One day, Mary seeks an announcement of Jack's engagement to a cabaret girl known as "The Baby Vamp". Bitter over the prospect of her child's future, she leaves the child at Jack's home during his absence with a note. Jack orders Ezra to take the baby to an orphanage, but Marie begs Ezra to keep him. After continually seeing the child, Jack is overcome with remorse and explains to Ezra and seeks his advice. Not knowing he was making the case for his own daughter, Ezra convinces Jack to seek out Mary and forget the Baby Vamp. The Baby Vamp seeks out Jack, but finds Ezra who convinces her to leave Jack. Jack's son is later injured in a coach accident and is taken to the hospital. Jack and Ezra rush to the hospital and find Mary, as a nurse, crying over the injured child. Ezra is enraged upon learning that his own daughter was mistreated by Jack, but Mary steps between the two men.

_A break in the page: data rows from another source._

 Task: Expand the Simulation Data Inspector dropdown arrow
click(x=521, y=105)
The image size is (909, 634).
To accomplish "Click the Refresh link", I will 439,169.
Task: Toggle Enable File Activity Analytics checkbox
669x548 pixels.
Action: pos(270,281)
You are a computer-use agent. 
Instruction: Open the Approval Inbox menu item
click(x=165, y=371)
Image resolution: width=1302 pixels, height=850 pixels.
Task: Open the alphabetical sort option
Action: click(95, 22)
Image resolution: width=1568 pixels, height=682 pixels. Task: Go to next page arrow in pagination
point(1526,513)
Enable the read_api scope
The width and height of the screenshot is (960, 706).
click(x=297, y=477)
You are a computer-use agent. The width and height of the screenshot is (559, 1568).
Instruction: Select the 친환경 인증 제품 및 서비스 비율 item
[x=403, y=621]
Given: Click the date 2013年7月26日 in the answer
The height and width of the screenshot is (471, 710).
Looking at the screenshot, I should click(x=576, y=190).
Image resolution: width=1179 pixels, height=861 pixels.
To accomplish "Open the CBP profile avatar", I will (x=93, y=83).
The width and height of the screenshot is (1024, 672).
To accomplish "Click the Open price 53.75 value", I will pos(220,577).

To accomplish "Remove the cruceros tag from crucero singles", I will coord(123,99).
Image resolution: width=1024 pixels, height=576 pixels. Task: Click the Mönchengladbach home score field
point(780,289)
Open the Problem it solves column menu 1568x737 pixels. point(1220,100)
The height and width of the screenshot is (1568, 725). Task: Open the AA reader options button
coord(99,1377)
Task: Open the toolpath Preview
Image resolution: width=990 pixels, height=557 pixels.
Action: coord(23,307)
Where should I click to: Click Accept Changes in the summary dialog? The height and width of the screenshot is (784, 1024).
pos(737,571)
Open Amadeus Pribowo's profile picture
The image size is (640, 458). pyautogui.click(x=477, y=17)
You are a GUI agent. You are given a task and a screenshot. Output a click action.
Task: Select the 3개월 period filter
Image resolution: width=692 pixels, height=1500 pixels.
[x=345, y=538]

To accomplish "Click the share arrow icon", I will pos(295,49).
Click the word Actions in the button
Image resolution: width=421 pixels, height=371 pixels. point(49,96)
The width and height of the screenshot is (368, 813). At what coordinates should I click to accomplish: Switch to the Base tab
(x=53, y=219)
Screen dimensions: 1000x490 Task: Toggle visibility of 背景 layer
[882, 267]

Jack apologizes and wants to make it right. The film concludes with Jack and Mary.

==Cast==
- Frederick Warde as Ezra Greer
- Leila Frost as Mary
- George Forth as Jack Denbeigh
- Thomas A. Curran as Denbeigh's guardian
- Lillian Mueller as Amy Devers
- Carey L. Hastings as Denbeigh's housekeeper
- Helen Badgley as the poor little girl
- Gerald Badgley as the millionaire's baby
- W. Ray Johnston

== Production ==
The film was the final production and release of the Thanhouser Company and it was to be released through Pathé. Numerous factors would play into the winding down and eventual closing of the Thanhouser Film Corporation with much advance notice by Edwin Thanhouser. Q. David Bowers writes that it was easy to understand Thanhouser's decision to retire due to numerous aspects including that releases through Pathé were based on their decision to release or discard the work, the New Rochelle studio was 2,500 miles from the center of the trade activity and the slump in industry tied to World War I. Weeks before the film was released, Variety told of the winding down of the Thanhouser with the studio's staff consisting of Edwin Thanhouser and the bookkeeper, Jessie B. Bishop. The article concluded with the announcement that Lloyd F. Lonergan, the scenario writer of the company, had retired from the company. As it wound down, the Thanhouser Company was announced to have no liabilities would close with a positive bank balance. Little is known of the production of this final film, but it was directed by Emile Chautard from a scenario written by Lloyd F. Lonergan. The cameraman was Jacques Bizeul.

==Release and reception==
The five reel film was released through the Pathé Exchange as a Pathé Gold Rooster Play on October 7, 1917. Charles E. Wagner of the Exhibitor's Trade Review found it to be a good film with great direction and photography, but was concerned that the stunt in which the baby appeared to be involved in the accident was too real. Wagner stated the film had sufficient action and pathos without sexual suggestiveness; which should prove a strong program for the Pathé program. Frances Agnew of The Morning Telegraph found it to be an average picture that was not exceptional for audiences, but it would hold sentimental appeal for the average viewer. A reviewer for The New York Dramatic Mirror found the film's excessive use of coincidental meetings to be highly improbable, but found Warde's performance to be excellent and the rest of the cast give good performances. The reviewer said that Emile Chautard had made the improbable story more plausible.

Like many American films of the time, The Heart of Ezra Greer was subject to cuts by city and state film censorship boards. The Chicago Board of Censors required the cutting in Reel 2 of a letter stating, "I cannot face my father," etc., and two closeups of gambling scenes; and in Reel 5 a change of the intertitle "Because it means her whole future" to "Because she is his wife".